### [Your goal]
Can you shorten the paragraph beginning "Open source wins out when" in the open source essay below into a brief bulleted list that keeps its main facts?

### [Selection]

(Week 1) Completely Unsubstantiated Opinions on Open Source
For me, the words open source appear most often when looking for a solution. Some recent examples include: a new e-reader, converting mobi files to epub, and building a new keyboard. Whenever there is a software problem, there is often a for-profit proprietary solution and an not-for-profit open source solution. There can be one FOSS and one proprietary, many FOSS and many proprietary, and everything in between. For example, photo editing has (effectively) only GIMP vs Photoshop. Linux vs Windows/MacOS. Textmate/Sublimetext vs VIM/VScode/Atom/etc.
The success of open source depends on the type of problem. In general, it seems open source wins more often than closed source in three categories:
- Things that don’t make money.
- Things that software developers use.
- Things that can’t be trusted. (often overlaps with 2)
Sometimes there is an open source solution for a problem, but it doesn’t meet the standards of the closed source one. For example, GIMP has nowhere near the capability of photoshop to be considered for a professional. The same applies to Digital Audio Workstations (Ableton, Logic, FLstudio, Pro tools) vs Ardour/Audacity. No music professional will use open source to work with sound. This phenomenon plays out in all media, especially anything Adobe Suite does. Fundamentally, it seems that open source solutions exist when there is not swaths of professionals willing to pay a premium for a high quality product. This does not seem to be the case when those professionals have the ability to create their own software, as with software developers who congregate around open source solutions.
Open source wins out when there is little room to turn a profit via selling the software itself. These problems include things like converting filetypes, video playback, and internet browsers. There is no way anyone would buy video playback software when MacOS and Windows default media players do the job just fine. There is no incentive for Apple or Microsoft developers to make a large featureset for these players, so VLC is a vastly improved user experience than any propriety solution, precisely because there is no way to get people to buy it.

### [Information provided]
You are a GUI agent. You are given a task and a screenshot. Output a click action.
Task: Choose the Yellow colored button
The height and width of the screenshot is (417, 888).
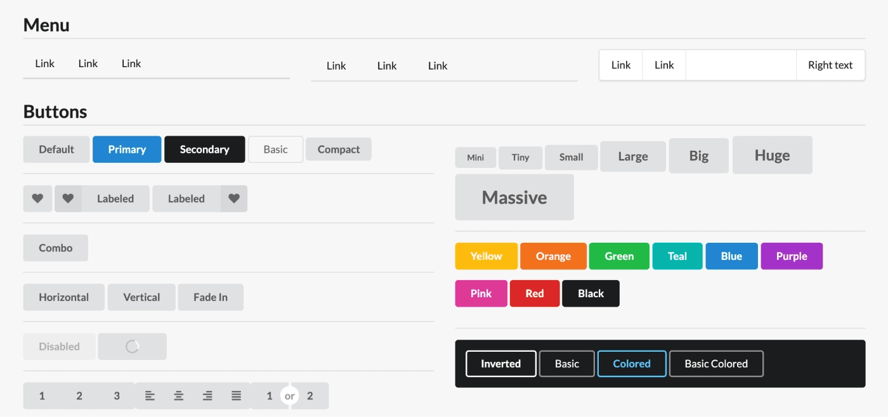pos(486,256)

==

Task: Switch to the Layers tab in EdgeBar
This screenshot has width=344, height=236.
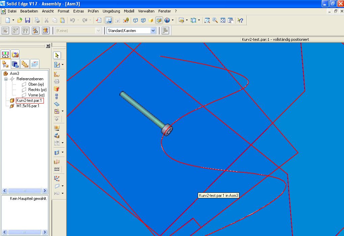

...

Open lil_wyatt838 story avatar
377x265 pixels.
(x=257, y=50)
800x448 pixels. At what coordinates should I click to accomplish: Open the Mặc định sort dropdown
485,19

### [Reply]
- Open source wins when there is little room to profit from selling the software itself.
- Examples include converting filetypes, video playback, and internet browsers.
- No one would buy video playback software, because the default media players in MacOS and Windows do the job well enough.
- Apple and Microsoft developers have no incentive to give those players large feature sets.
- As a result, VLC offers a vastly better user experience than any proprietary solution, precisely because people can't be made to buy it.